-- CHALLENGE --
Reproduce the records below, beginning with the line that contains "The width and height of the screenshot is (743, 711)." and ending after the line that contains "point(35,142)". Leave the pictures out.

-- SUPPLIED RECORDS --
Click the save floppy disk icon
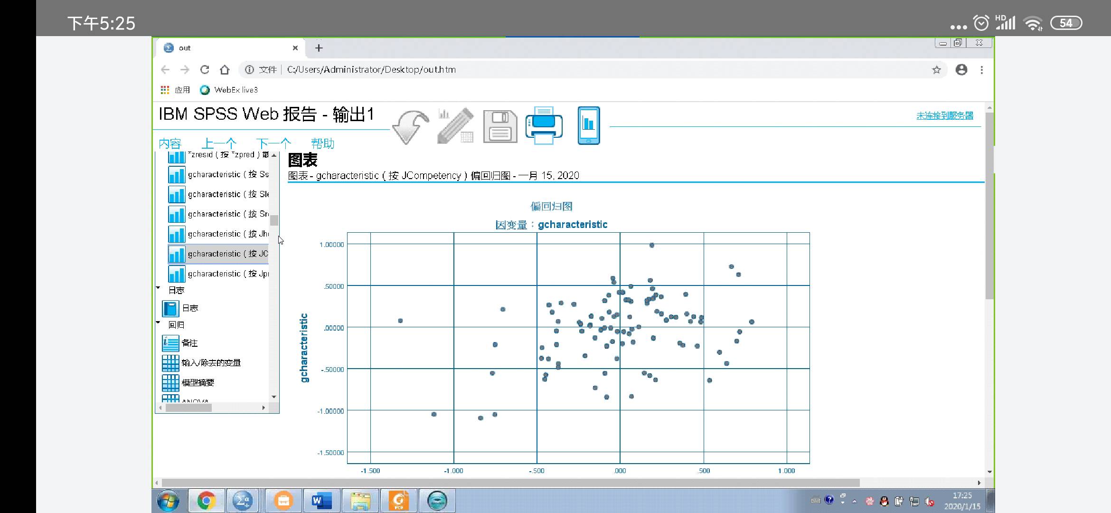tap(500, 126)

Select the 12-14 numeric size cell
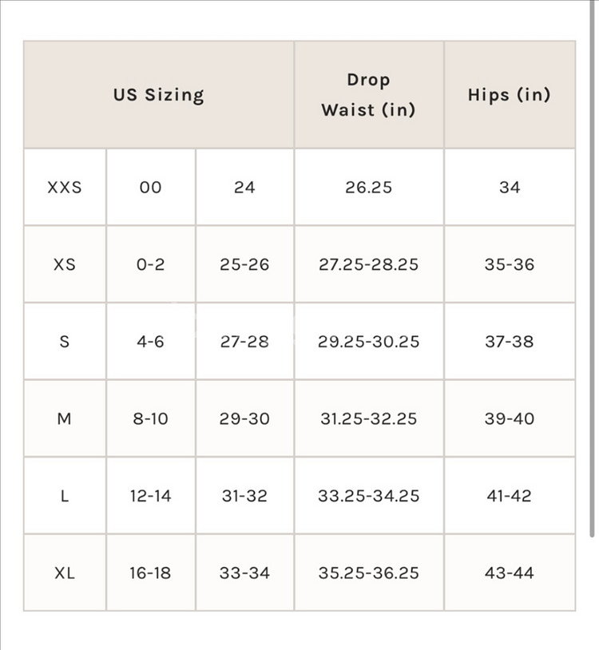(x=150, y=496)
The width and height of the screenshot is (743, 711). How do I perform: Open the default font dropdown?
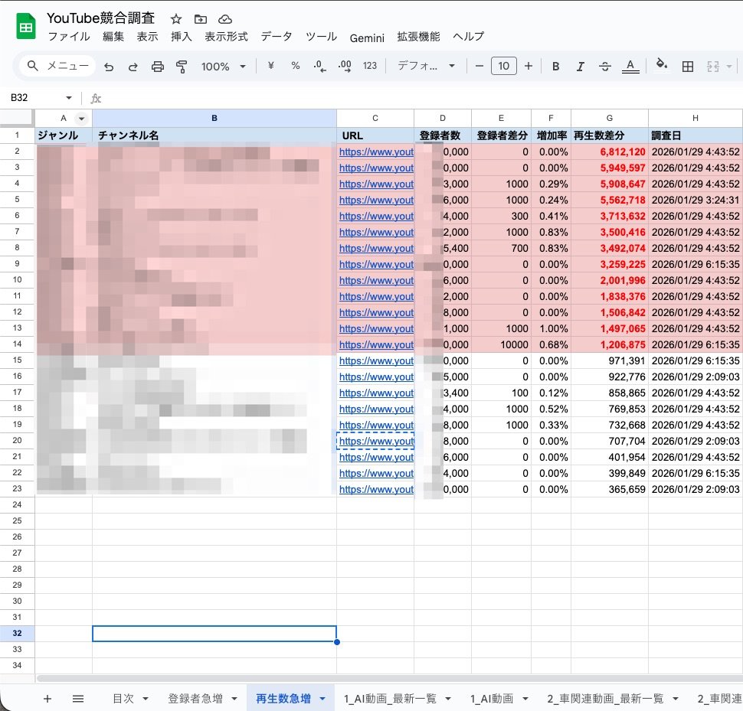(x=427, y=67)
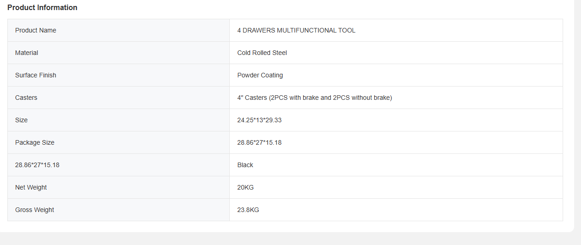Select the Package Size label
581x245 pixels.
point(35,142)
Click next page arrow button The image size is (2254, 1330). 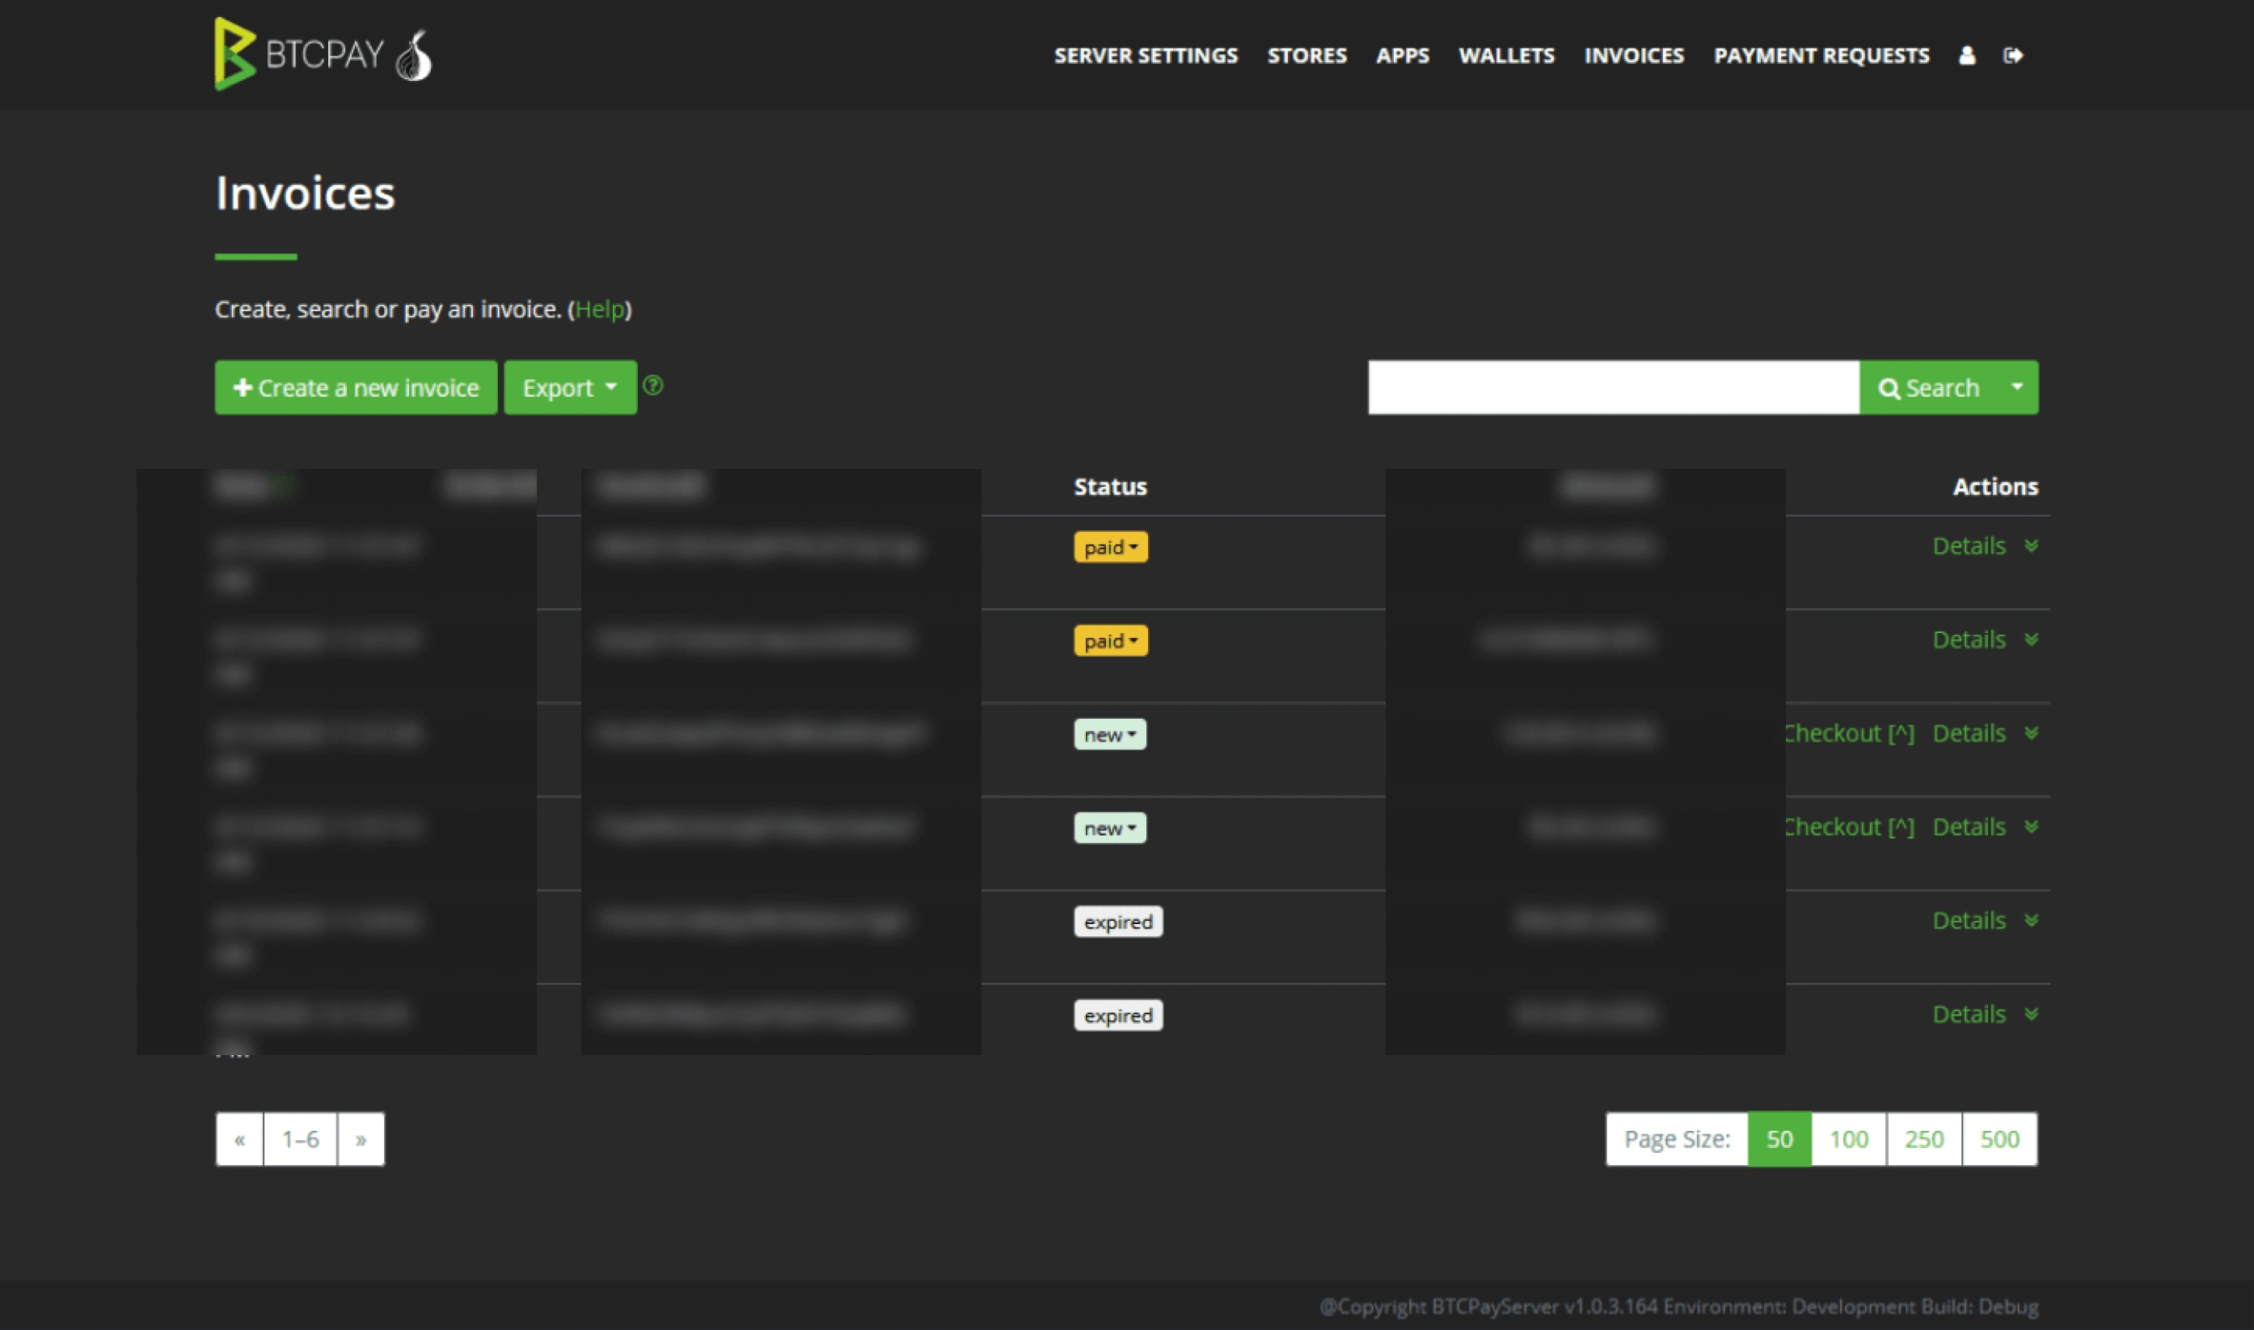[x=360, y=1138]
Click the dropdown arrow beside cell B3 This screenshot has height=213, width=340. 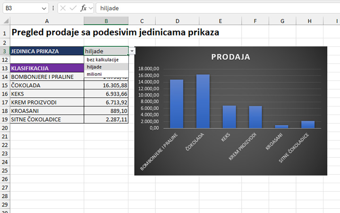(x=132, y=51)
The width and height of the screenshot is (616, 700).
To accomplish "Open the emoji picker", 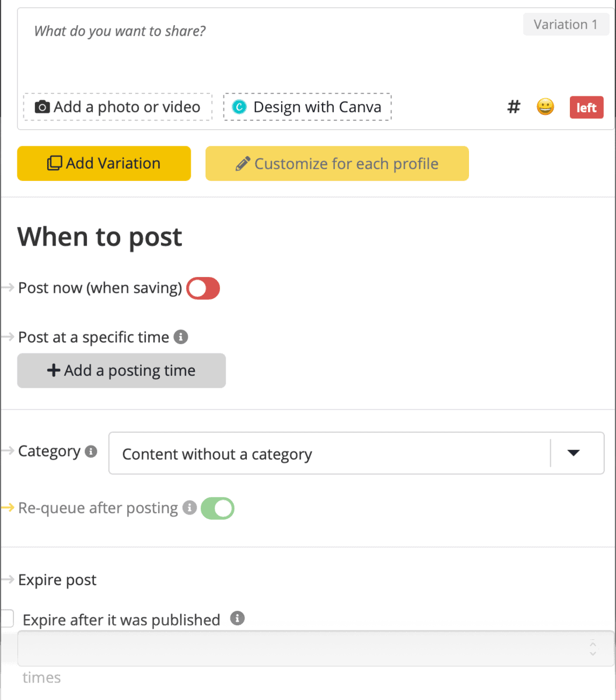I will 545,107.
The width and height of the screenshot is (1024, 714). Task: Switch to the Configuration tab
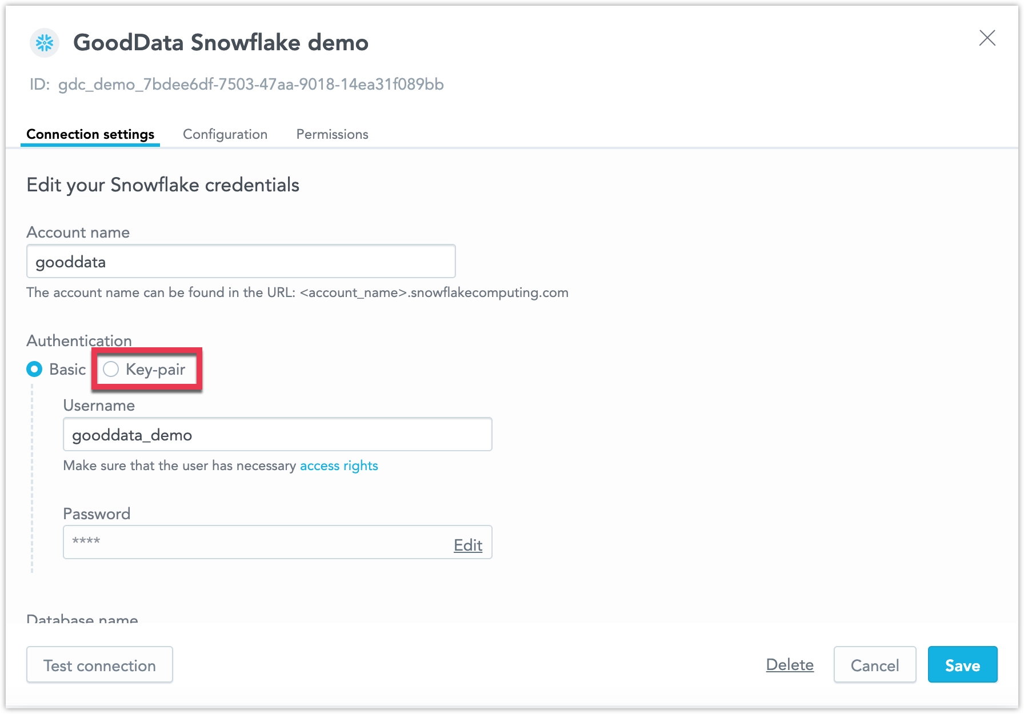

-- EXERCISE SOLUTION --
The width and height of the screenshot is (743, 711). How do I perform: Open the default font dropdown?
(x=427, y=67)
Select the Package Size label
581x245 pixels.
point(35,142)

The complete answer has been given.